### Auszug zum Lesen
Ausgerechnet Beschäftigte in Berufen mit Fachkräftemangel kehren häufiger ihrem Job den Rücken und wechseln in Bereiche mit weniger Personalengpässen. Wechsel in die andere Richtung sind dagegen seltener. Damit geht dringend benötigtes Fachwissen verloren und der Fachkräftemangel verschärft sich. Um den Trend umzukehren, braucht es höhere Löhne, bessere Arbeitsbedingungen und mehr Aufstiegschancen in den Mangelberufen.
Der Fachkräftemangel in Deutschland verschärft sich, weil es nicht gelingt, die Fachkräfte in den Engpassberufen, also in Bereichen mit ausgeprägter Personalknappheit, zu halten. Von 2022 bis 2023 verließen – unter anderem wegen schlechter Arbeitsbedingungen und zu geringen Löhnen – etwa 191.000 Personen den Engpassbereich zugunsten von Jobs ohne Fachkräftemangel. Nur rund 167.000 kamen aus diesen Bereichen neu dazu. Unterm Strich fließt Personal ab – die Verbleibquote in Mangelberufen liegt 1,7 Prozentpunkte unter der in Jobs ohne Fachkräftemangel.

### Zu erledigende Arbeit
Schreiben Sie aus dem Text zum Fachkräftemangel alles von „Ausgerechnet Beschäftigte in“ bis hinunter zu „in den Mangelberufen.“ wortgetreu ab. Maßgeblich ist allein der Text zum Fachkräftemangel.

### Angezeigte Daten
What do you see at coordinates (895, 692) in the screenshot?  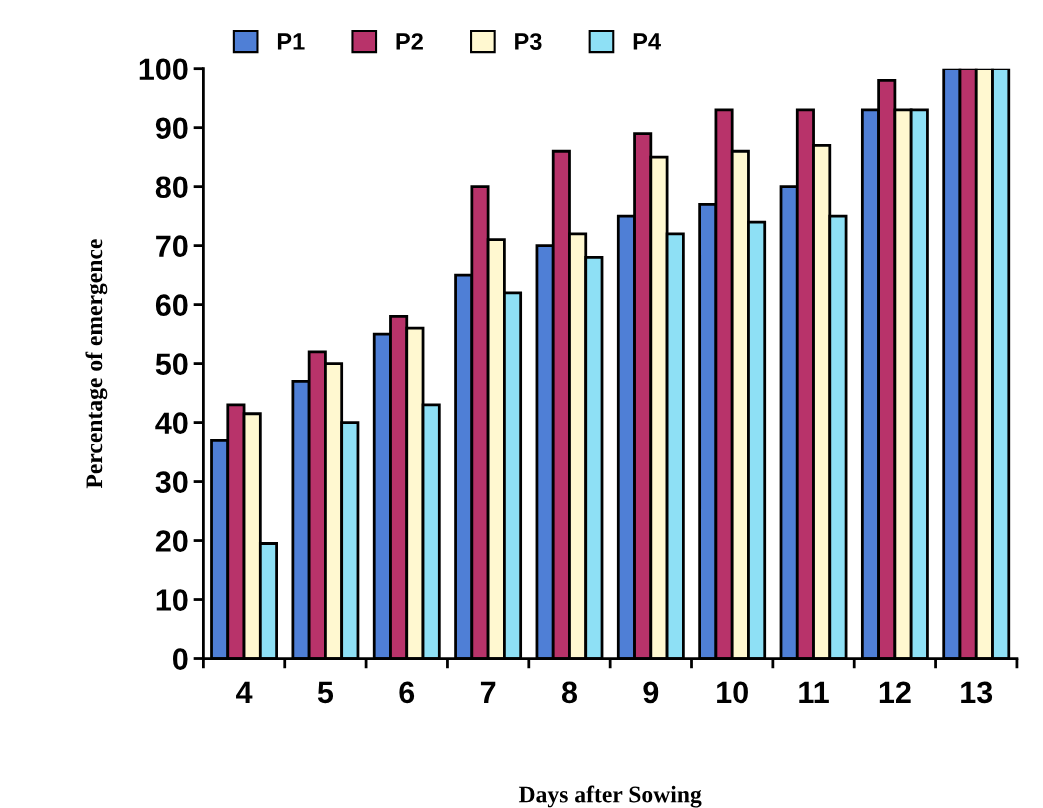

### Ergebnis der Aufgabe
Ausgerechnet Beschäftigte in Berufen mit Fachkräftemangel kehren häufiger ihrem Job den Rücken und wechseln in Bereiche mit weniger Personalengpässen. Wechsel in die andere Richtung sind dagegen seltener. Damit geht dringend benötigtes Fachwissen verloren und der Fachkräftemangel verschärft sich. Um den Trend umzukehren, braucht es höhere Löhne, bessere Arbeitsbedingungen und mehr Aufstiegschancen in den Mangelberufen.